Der Text ist durch die Höhen und Tiefen der langen Odyssee geprägt, an deren Ende klar wird, wie viel die Eltern für ihre Kinder opferten, wahrscheinlich ohne selbst jemals richtig in Deutschland anzukommen. Der Leser erlebt diese für Mehrnosuch intensive, rastlose Zeit hautnah mit. Wenn sie sich integriert fühlt, weil sie aus der Ansage des Schulrektors sofort entnehmen kann, dass es Pommes in der Schulkantine gibt, und nun auch zeitgleich mit ihren Mitschülern jubelt, freut sich der Leser mit. Wenn dagegen von iranischen Kindersoldaten mit roten Stirnbändern die Rede ist, welche dazu gedrillt werden, schneller als mürrische Esel die Minen aus dem Weg zu räumen, wonach man ihren Eltern zum Märtyrertod der Kinder brieflich gratuliert, bekommt man eine leise Ahnung davon, wieso die Flucht gerade für die älteren Brüder und Cousins Mehrnouschs alternativlos war.
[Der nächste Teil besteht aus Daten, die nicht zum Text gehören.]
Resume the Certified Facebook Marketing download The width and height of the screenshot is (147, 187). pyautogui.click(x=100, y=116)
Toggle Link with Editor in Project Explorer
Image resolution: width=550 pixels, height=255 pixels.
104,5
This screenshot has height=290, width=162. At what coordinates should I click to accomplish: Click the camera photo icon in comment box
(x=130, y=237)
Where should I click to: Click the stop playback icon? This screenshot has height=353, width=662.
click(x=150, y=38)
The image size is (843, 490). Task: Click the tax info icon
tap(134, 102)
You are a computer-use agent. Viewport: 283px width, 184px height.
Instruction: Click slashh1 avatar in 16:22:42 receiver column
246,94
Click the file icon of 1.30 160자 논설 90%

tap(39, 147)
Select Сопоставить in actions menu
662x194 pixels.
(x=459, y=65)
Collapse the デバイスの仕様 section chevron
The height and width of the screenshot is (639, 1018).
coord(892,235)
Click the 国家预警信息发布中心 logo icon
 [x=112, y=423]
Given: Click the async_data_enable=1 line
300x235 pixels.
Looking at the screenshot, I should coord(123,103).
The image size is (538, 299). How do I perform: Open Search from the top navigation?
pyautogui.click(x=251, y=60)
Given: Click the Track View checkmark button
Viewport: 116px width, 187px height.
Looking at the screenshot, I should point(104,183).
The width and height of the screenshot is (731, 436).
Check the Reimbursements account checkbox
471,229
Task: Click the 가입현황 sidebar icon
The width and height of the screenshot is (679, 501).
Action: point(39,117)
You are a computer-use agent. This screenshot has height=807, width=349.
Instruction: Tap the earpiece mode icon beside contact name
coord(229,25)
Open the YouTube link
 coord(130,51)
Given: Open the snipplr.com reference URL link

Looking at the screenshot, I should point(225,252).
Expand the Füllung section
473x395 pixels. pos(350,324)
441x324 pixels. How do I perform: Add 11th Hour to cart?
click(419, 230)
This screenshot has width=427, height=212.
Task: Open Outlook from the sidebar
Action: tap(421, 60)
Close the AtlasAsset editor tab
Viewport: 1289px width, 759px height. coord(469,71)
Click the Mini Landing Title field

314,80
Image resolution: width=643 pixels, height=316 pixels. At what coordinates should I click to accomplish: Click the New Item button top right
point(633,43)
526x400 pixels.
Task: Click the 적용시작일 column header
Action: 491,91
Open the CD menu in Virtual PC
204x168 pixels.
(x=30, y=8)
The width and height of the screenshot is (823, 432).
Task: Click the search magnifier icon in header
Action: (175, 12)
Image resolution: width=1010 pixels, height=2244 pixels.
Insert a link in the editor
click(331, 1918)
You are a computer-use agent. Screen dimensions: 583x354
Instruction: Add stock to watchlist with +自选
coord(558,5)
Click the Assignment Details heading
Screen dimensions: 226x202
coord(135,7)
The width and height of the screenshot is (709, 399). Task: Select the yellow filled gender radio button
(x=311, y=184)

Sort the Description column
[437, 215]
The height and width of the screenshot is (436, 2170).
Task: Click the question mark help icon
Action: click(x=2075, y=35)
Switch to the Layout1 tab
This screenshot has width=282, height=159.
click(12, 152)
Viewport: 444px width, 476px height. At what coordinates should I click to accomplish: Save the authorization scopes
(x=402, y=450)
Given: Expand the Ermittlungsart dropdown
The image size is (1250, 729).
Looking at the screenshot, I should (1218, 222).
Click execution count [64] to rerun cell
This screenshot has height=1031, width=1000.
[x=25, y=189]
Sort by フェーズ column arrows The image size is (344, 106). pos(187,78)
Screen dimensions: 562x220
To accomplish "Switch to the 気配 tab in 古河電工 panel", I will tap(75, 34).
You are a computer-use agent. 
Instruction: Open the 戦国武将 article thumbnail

Dabei verschweigt der Text keine Probleme, ist aber niemals laut und hat Momente der Subtilität und Einkehr.

Die Aufzählung der bewegenden, unvergesslichen - zu keiner Zeit rührseligen - Anekdoten sprengt den Rahmen einer Rezension, trotz der geringen Seitenanzahl des Romans. Allein das ist Grund genug, Mehrnousch auf ihrem Weg zu begleiten.